Return, from the data below, each line that contains the word "computer".

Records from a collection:
*** Block opens ***
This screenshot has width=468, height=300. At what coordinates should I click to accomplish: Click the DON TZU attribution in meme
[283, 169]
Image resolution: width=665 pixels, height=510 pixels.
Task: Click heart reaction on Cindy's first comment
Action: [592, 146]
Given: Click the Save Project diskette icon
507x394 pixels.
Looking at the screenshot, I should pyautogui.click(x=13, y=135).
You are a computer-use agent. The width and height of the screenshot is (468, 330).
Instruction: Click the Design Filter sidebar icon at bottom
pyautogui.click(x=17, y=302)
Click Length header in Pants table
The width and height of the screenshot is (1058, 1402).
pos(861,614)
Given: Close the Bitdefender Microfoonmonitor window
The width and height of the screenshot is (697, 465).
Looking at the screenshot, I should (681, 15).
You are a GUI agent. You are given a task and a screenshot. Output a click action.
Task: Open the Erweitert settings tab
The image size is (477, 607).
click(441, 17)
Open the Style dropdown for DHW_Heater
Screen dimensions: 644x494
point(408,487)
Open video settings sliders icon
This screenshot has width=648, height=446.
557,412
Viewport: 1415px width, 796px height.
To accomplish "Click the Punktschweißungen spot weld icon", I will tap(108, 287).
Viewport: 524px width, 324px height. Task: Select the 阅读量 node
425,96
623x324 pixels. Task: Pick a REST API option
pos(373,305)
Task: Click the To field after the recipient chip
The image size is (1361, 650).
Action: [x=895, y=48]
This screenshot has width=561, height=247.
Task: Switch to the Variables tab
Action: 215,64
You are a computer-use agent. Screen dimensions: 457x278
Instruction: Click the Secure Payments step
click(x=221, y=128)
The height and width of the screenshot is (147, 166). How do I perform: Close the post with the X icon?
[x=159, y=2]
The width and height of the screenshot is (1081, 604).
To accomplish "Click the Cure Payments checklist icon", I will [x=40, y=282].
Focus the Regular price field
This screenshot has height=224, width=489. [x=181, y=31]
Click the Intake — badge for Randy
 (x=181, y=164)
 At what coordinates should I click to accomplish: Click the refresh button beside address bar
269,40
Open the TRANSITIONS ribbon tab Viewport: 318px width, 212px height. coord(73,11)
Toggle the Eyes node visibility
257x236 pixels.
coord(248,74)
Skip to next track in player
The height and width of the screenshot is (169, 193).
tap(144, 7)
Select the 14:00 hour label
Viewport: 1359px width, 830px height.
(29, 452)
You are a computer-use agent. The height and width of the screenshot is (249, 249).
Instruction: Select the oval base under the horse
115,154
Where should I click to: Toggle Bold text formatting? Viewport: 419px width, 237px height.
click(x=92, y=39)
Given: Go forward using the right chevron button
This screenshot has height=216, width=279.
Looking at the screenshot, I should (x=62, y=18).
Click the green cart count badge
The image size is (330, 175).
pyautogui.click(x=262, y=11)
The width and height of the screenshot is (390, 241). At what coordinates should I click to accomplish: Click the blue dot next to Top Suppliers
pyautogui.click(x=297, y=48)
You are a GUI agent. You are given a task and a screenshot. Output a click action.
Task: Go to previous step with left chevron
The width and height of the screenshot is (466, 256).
*** Block closes ***
-- Reply to the exercise --
You are a computer-use agent. The width and height of the screenshot is (468, 330).
You are a computer-use agent. Screen dimensions: 457x278
You are a computer-use agent. The height and width of the screenshot is (249, 249).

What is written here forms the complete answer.